When an admitted fiber fiend goes to two fiber festivals within a week, what do you suppose happens? Well, I confess that I am three fleeces richer (or is that poorer?). I found a lovely black alpaca fleece at the Shenandoah Valley Fiber Festival at the end of September? There weren’t many alpaca fleeces for sale so I limited my purchase to just one. Then a week later, I went to the Fall Fiber Festival and Sheep Dog Trials at Montpelier and found my way to the fleece tent. I perused the bags of sheep fleeces and found my way to the alpacas. I’m not a sheep snob; I just like the oh-so-softness of alpaca. There I found a beautiful dark, chocolate brown fleece! I checked the cut ends of the fiber to make sure they were really brown and not just dirty and knew I had to have this one. Satisfied I was ready to pay and take my prize to the car. My companion was still looking so I turned around and found myself face to face with the llama fleeces. There, right in front of me, was a bag of llama, light brown with white mixed in. I sunk my hand into the bag and was rewarded with softness with just a little edge to it. I looked at the tag for the quantity and price and thought about it.

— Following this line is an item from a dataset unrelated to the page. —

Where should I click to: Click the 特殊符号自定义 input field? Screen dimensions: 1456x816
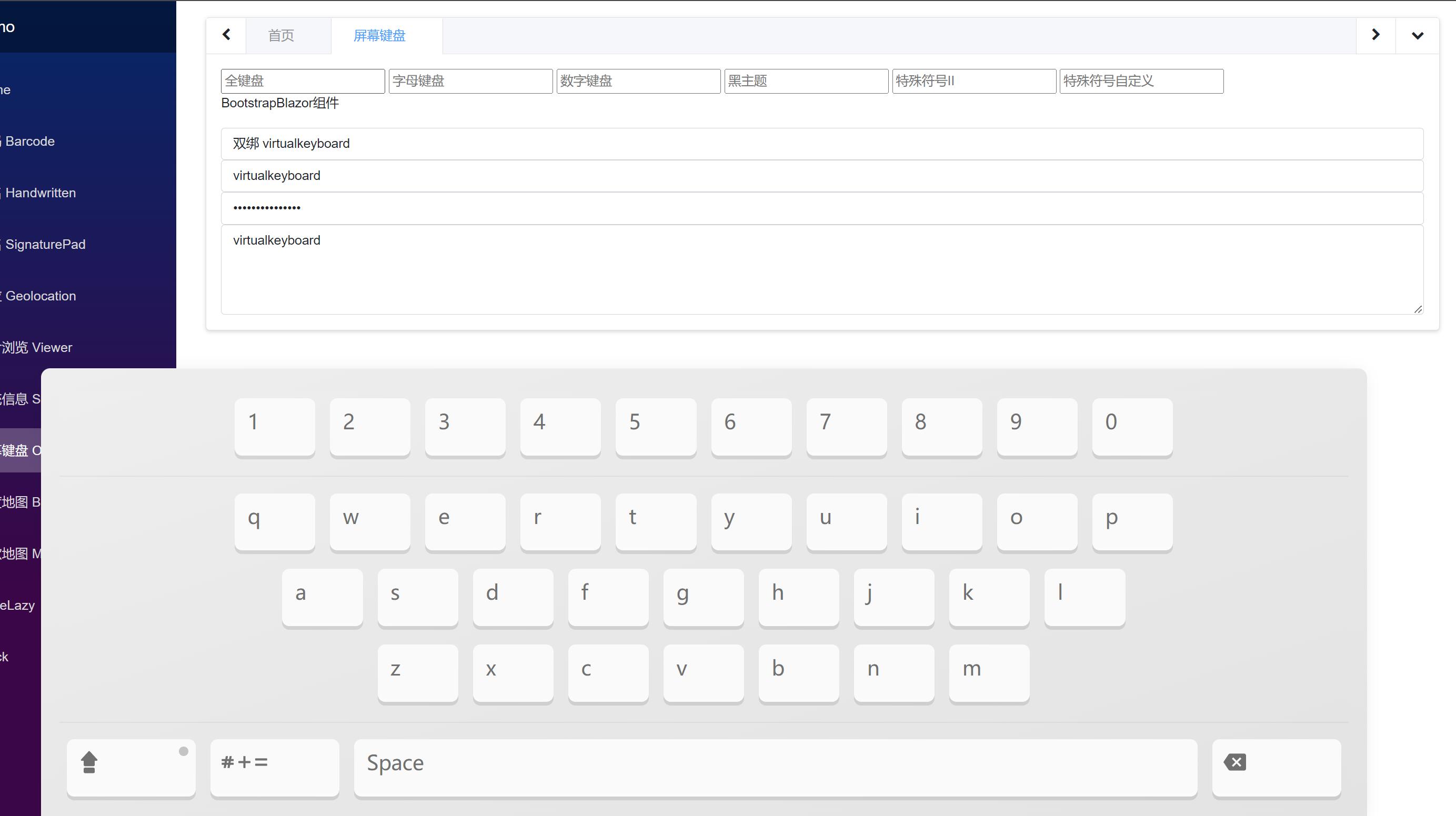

“Hmmm, do I really need this one? I was only looking for black and brown alpacas. I have those. But llama is so exotic. And the price is a great deal.”
Needless to say, the devil’s advocate won out and I came home with both.
Purchasing a fleece is the easy part. Washing it is a little more taxing. I decided to start with the brown one since it was the smallest quantity. I put about half in my homemade wash basket and after a few washes and rinses; I spread the fleece on my drying racks to dry. (For more details, read my post “How to Wash an Alpaca” from December 2012.) After about three days, it was dry so I started to pull apart the tangles and remove the little pieces of vegetation. I spent about four hours working on the fleece on just one rack! I should have remembered the old painter’s adage, “Surface preparation is the most important part of the job.” I decided to spend some time separating the locks, shaking out the loose dirt, and pulling out the bits of vegetation on the remaining unwashed portion. What a difference it made! I only had to wash once, rinse once, and condition once. The first half required four trips in the water. Every time I wash some fiber, I always refine my technique. I wonder how long it will be before I get it right.
So while I was spending time picking out the straw, leaves, and sticks that alpacas seem to love to adorn their fleeces with, I started to think about a Robo-wash for alpacas. Can’t you see it? Put goggles on the alpaca, hook its harness to a post, and give it a shampoo before the shearing. Comb out all the vegetation and tangles. A little blow dry; and then off to the barber for a haircut. Sure would save me a lot of work!